Ingredients
- 1 cup dry elbow macaroni
- 1 Tbsp unsalted butter
- 3 cups fresh corn, from about 4 ears (you can also use frozen)
- 9-10 oz. Portofino Tuna
- 2 cups chopped red or rainbow chard (you can also use kale or spinach)
- ⅓ cup diced red onion
- ¼ diced jalapeño (from 1 jalapeño pepper)

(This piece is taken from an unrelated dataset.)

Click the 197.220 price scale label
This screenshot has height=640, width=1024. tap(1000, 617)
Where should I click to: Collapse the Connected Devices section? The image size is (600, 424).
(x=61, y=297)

- 1 ½ tsp finely chopped cilantro, plus more for topping
- ⅓ cup crumbled cotija cheese or queso blanco, plus more for topping
- ⅓ Tbsp regular or light mayonnaise
- 1 tsp chili powder
- ½ tsp cayenne
- 2 Tbsp freshly squeezed lime juice
Instructions
- Bring medium saucepan of lightly salted water to a boil. Once boiling, add elbow macaroni and cook until al dente. Drain and cool.
- In the meantime, add butter to a non-stick grill pan or frying pan. Once melted, add corn kernels in and let cook for about 4 minutes before stirring. Let sit for another 4 minutes and stir again. Repeat a couple more times until the corn is nicely charred. Remove corn to a large bowl and let cool a bit.
- Once corn is cooled, add tuna, chopped chard, cooled macaroni, onion, jalapeño, cilantro, and cotija cheese to the bowl.
- In a separate small bowl, stir together mayonnaise, chili powder, cayenne, and freshly squeezed lime juice.
- Pour dressing mixture over corn and toss well to combine. Serve salad in individual bowls and top with additional cheese and cilantro.